See our latest analysis for Tamil Nadu Newsprint and Papers
Tamil Nadu Newsprint and Papers' Earnings Easily Cover The Distributions
A big dividend yield for a few years doesn't mean much if it can't be sustained. Before making this announcement, Tamil Nadu Newsprint and Papers was easily earning enough to cover the dividend. This means that most of what the business earns is being used to help it grow.
Over the next year, EPS could expand by 17.1% if recent trends continue. If the dividend continues on this path, the payout ratio could be 11% by next year, which we think can be pretty sustainable going forward.
Dividend Volatility
The company has a long dividend track record, but it doesn't look great with cuts in the past. The annual payment during the last 10 years was ₹5.00 in 2014, and the most recent fiscal year payment was ₹4.00. Doing the maths, this is a decline of about 2.2% per year. Generally, we don't like to see a dividend that has been declining over time as this can degrade shareholders' returns and indicate that the company may be running into problems.

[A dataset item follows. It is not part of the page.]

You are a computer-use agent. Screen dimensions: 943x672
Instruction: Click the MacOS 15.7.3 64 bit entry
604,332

The Dividend Looks Likely To Grow
With a relatively unstable dividend, it's even more important to evaluate if earnings per share is growing, which could point to a growing dividend in the future. Tamil Nadu Newsprint and Papers has impressed us by growing EPS at 17% per year over the past five years. A low payout ratio and decent growth suggests that the company is reinvesting well, and it also has plenty of room to increase the dividend over time.

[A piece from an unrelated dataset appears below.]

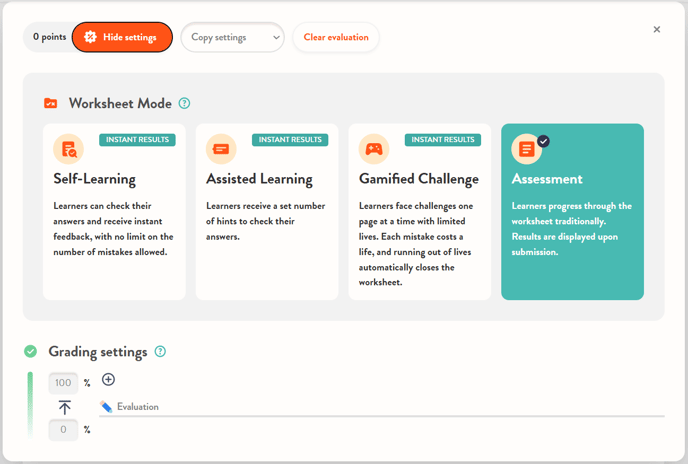Click the Assessment document icon
688x464 pixels.
(526, 149)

Tamil Nadu Newsprint and Papers Looks Like A Great Dividend Stock
Overall, we think that Tamil Nadu Newsprint and Papers could be a great option for a dividend investment, although we would have preferred if the dividend wasn't cut this year. By reducing the dividend, pressure will be taken off the balance sheet, which could help the dividend to be consistent in the future. All in all, this checks a lot of the boxes we look for when choosing an income stock.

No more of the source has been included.